St. Thomas Aquinas“In establishing a harmony between a thing and its name, we conform to a psychic habit as old as humanity.”
J. Vendryès (1925): 183Introduction
Sapir's important study of sound symbolism (Sapir 1929) marks the beginning of an interest in the natural association of sound and meaning for twentieth–century linguistics. Building on Sapir's work, a large literature has developed on the subject of what the great linguist called “the expressively symbolic character of sounds quite aside from what the words in which they occur mean in a referential sense” (1929: 225).
Most of the experiments that have been carried out on sound symbolism in the last half century have been designed so as to require subjects to match pairs of words from one language with denotatively or connotatively equivalent words in an unknown language. The pairs of words utilized in these studies have almost invariably been antonyms.
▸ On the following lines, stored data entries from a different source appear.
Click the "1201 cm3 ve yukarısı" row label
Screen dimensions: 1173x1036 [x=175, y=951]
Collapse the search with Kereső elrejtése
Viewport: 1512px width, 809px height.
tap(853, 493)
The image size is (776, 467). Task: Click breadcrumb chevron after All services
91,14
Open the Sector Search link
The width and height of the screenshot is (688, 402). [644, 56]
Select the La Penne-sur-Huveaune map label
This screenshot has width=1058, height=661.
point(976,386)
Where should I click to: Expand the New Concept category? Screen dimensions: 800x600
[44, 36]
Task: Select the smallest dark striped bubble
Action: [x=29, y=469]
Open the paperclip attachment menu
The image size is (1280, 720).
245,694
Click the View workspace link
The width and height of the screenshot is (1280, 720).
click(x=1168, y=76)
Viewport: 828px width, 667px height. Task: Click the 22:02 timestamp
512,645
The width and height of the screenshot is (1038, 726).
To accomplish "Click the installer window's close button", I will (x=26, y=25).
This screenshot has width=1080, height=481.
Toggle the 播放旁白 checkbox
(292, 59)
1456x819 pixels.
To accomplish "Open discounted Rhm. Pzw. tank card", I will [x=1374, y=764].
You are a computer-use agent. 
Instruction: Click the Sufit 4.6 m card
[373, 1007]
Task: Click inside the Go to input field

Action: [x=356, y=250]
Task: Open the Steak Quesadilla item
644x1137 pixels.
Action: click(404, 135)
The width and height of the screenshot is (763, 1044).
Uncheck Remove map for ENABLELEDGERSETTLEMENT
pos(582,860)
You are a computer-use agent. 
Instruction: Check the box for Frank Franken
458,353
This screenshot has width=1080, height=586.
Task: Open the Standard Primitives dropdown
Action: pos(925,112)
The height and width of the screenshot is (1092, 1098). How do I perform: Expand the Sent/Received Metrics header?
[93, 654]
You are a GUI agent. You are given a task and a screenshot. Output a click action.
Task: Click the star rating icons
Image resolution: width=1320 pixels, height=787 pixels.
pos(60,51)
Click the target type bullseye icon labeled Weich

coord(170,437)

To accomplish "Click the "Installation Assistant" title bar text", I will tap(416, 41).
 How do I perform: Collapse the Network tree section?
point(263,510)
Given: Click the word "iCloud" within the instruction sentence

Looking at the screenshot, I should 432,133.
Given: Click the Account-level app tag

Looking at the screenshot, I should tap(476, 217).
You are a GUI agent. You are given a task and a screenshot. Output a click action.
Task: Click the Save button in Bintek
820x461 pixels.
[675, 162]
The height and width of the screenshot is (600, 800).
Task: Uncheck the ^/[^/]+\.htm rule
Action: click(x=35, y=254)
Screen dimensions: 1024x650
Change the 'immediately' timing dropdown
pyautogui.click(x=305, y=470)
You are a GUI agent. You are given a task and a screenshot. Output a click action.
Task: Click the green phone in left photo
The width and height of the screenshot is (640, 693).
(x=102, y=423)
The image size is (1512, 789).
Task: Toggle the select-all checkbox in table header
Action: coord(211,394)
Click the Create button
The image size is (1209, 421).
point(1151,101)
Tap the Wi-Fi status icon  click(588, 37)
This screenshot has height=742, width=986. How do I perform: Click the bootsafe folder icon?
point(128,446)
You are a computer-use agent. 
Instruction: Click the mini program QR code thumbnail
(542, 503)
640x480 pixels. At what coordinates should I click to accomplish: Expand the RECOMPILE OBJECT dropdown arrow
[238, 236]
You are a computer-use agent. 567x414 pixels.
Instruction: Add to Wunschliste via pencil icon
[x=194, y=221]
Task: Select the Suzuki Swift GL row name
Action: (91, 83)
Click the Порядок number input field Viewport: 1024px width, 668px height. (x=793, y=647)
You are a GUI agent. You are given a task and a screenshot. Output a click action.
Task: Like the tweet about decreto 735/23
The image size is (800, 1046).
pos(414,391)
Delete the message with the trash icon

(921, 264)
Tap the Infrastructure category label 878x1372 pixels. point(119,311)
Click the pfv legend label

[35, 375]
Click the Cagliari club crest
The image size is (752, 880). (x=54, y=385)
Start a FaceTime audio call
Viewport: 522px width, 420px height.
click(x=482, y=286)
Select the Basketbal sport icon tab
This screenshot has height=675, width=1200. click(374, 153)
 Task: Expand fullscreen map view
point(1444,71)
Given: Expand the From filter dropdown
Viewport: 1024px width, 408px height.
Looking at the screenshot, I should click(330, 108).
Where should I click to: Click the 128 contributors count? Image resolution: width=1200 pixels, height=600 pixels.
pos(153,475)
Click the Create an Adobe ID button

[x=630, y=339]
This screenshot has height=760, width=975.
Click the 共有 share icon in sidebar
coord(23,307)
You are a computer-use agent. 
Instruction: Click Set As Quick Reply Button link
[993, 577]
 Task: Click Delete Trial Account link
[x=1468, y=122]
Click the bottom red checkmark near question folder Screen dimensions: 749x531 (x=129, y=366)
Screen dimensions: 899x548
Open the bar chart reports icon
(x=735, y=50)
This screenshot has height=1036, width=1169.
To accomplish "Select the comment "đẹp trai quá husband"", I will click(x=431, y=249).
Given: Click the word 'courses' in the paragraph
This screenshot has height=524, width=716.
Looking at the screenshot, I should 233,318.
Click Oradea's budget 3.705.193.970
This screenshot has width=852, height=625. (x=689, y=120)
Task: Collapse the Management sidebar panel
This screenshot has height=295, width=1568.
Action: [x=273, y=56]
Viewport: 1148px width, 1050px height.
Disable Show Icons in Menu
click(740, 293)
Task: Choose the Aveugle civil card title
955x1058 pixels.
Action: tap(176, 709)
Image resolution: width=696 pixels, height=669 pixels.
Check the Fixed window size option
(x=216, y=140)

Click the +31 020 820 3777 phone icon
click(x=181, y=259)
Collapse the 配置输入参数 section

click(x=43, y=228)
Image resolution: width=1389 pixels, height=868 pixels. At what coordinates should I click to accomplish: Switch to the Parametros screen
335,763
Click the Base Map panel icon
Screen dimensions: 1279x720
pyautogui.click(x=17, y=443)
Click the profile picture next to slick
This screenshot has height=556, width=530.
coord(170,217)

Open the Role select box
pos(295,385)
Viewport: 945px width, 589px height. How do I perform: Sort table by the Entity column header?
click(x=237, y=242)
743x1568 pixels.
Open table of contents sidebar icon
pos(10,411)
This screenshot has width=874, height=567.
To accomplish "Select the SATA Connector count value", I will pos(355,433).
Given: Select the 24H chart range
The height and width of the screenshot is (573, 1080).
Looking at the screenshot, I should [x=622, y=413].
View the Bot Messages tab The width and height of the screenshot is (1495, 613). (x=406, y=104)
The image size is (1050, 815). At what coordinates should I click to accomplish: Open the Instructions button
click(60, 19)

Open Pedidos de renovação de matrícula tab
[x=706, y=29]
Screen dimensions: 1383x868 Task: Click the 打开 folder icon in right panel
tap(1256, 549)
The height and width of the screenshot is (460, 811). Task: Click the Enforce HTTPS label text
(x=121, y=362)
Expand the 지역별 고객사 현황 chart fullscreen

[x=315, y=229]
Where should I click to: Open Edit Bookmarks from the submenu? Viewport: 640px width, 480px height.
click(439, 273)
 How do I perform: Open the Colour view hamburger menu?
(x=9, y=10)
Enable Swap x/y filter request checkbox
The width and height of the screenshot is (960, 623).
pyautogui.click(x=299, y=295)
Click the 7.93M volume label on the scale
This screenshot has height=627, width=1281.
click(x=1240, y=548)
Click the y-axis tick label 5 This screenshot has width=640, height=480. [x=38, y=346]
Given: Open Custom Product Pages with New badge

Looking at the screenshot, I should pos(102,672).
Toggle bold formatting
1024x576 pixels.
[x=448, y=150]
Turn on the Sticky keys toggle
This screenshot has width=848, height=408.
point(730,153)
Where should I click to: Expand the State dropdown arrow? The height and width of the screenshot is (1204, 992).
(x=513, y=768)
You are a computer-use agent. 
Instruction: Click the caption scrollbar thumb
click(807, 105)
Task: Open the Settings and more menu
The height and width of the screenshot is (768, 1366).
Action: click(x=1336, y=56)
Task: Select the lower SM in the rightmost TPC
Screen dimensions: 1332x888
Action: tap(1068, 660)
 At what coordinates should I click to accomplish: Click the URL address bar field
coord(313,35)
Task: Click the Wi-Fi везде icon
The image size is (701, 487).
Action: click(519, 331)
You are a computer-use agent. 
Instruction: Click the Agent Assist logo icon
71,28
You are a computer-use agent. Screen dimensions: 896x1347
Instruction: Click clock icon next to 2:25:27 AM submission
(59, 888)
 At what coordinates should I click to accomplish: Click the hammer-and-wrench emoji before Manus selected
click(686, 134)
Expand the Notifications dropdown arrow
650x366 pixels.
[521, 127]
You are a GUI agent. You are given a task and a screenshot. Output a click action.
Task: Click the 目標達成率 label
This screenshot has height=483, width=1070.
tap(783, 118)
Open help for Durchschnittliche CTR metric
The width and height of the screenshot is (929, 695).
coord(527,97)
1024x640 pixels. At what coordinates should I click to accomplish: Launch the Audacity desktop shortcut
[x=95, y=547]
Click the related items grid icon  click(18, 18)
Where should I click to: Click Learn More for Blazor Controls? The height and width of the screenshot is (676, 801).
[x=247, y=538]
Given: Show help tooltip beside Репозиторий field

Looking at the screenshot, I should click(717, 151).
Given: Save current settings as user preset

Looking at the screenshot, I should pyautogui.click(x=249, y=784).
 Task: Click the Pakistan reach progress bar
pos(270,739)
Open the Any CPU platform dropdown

In spite of a number of methodological criticisms (see especially Taylor 1963; Taylor and Taylor 1965, 1967), the great majority of these experiments demonstrate unambiguously that certain sensations (such as relative size, movement, shape, texture, color) are regularly associated with the acoustic quality of specific phonetic segments.
The sound-symbolism experiment outlined in the present chapter, drawing on lexical data from Huambisa (one of the major speech communities of the Jivaroan language family in north central Peru) is in the tradition of word-matching studies, but differs from earlier experiments in that it deals not with antonymic pairs but with a large portion of zoological vocabulary.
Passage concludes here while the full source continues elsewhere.